--- START ---
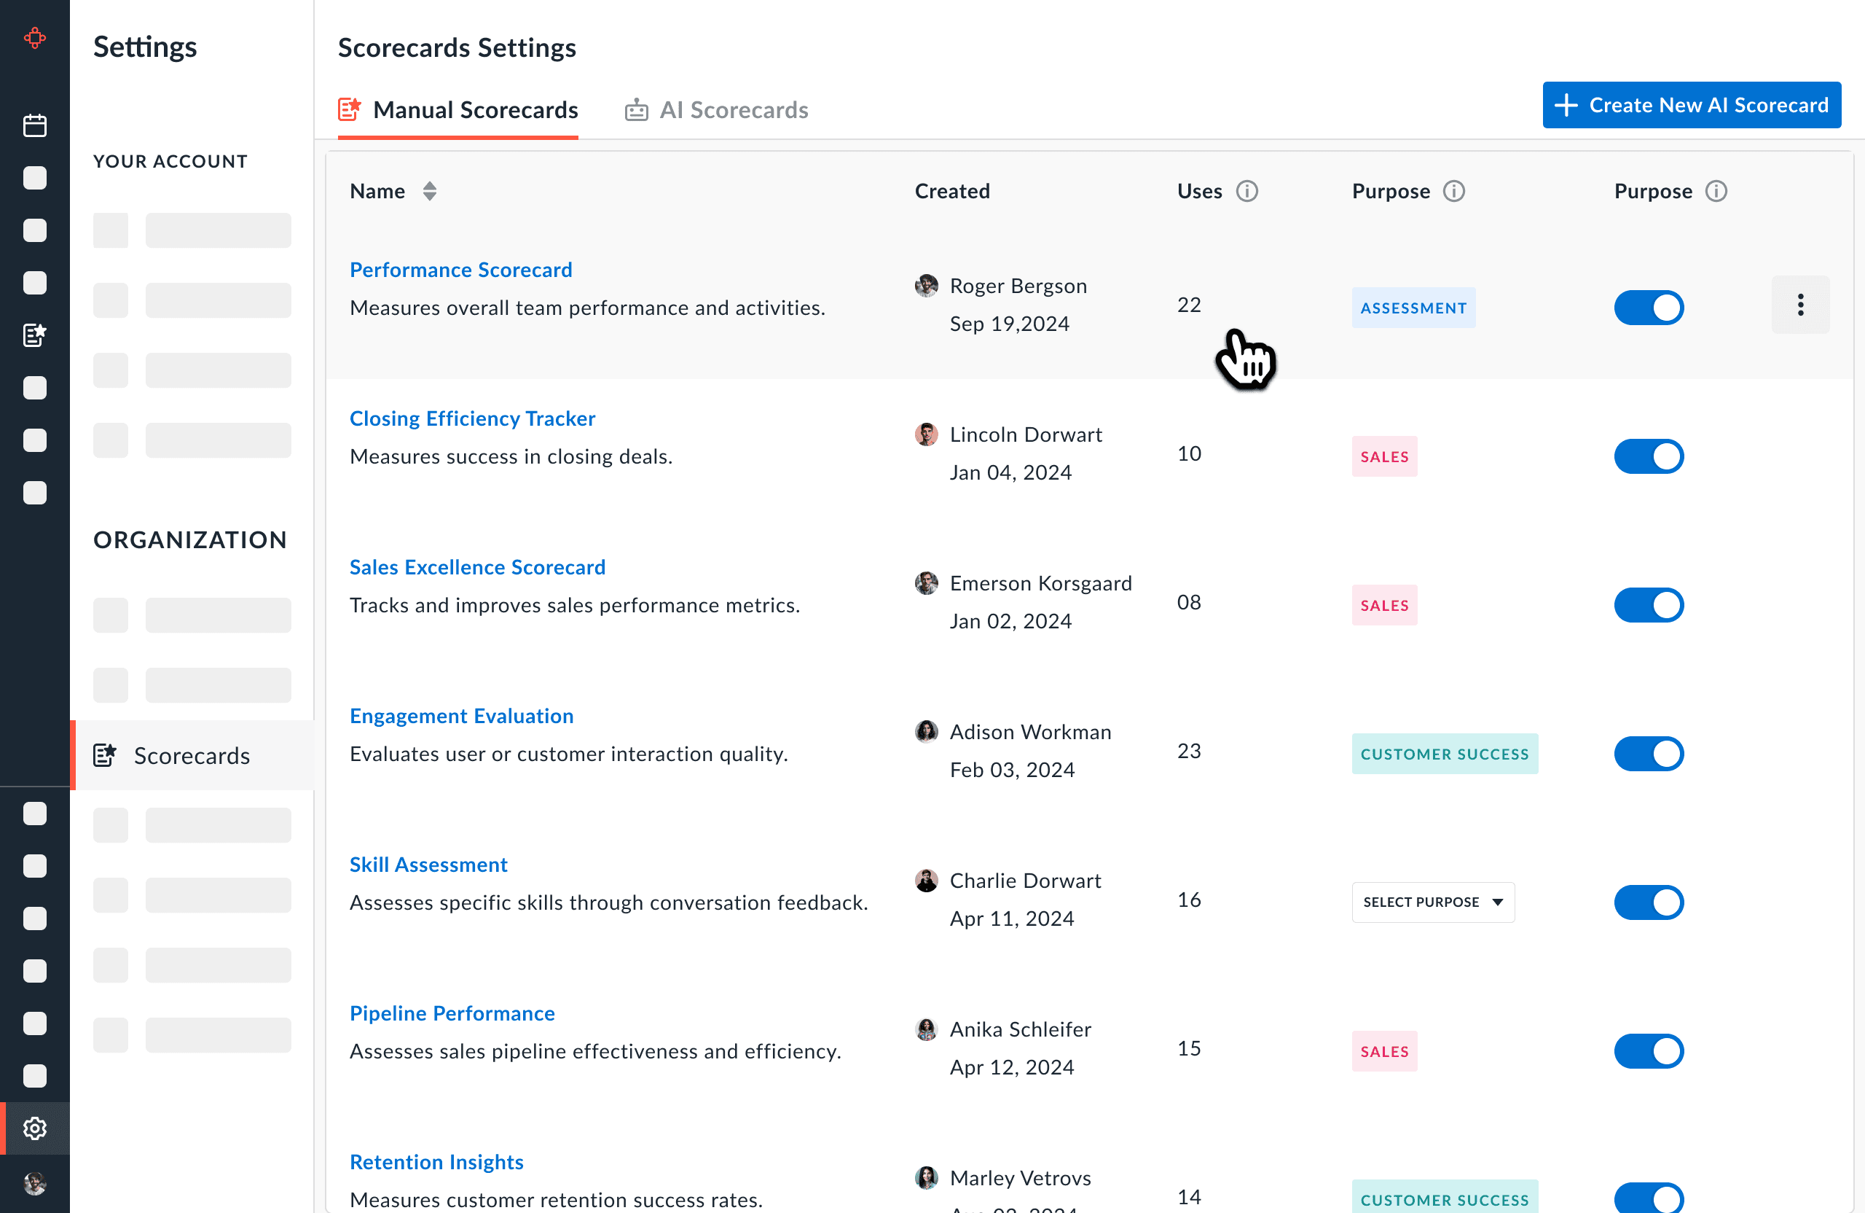The width and height of the screenshot is (1865, 1213).
Task: Open three-dot menu for Performance Scorecard
Action: (x=1800, y=305)
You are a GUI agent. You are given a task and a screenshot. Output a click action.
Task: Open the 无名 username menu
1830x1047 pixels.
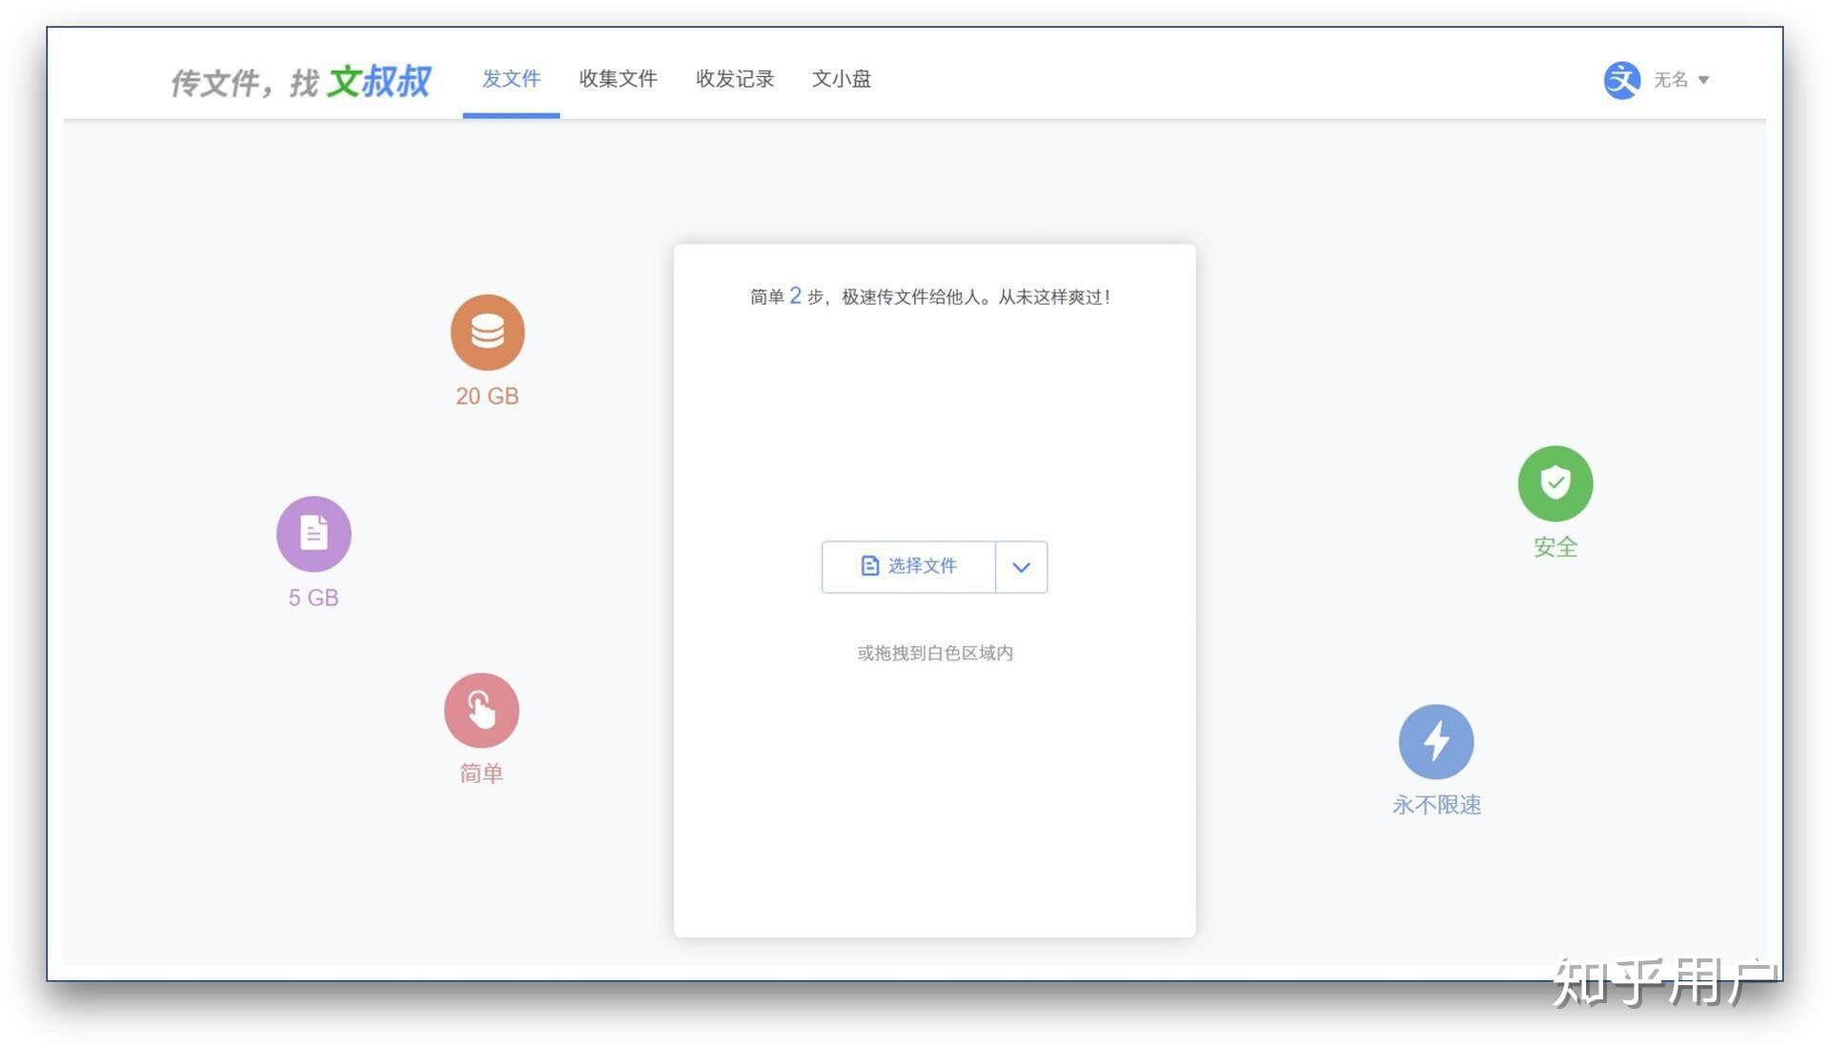(x=1670, y=80)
--- END ---
▶ Work task: From the line containing "Task: Open the 无名 username menu" down to the end of the data above, reproduce each line exactly; no pictures.

▶ Answer to this exercise:
Task: Open the 无名 username menu
1830x1047 pixels.
(x=1670, y=80)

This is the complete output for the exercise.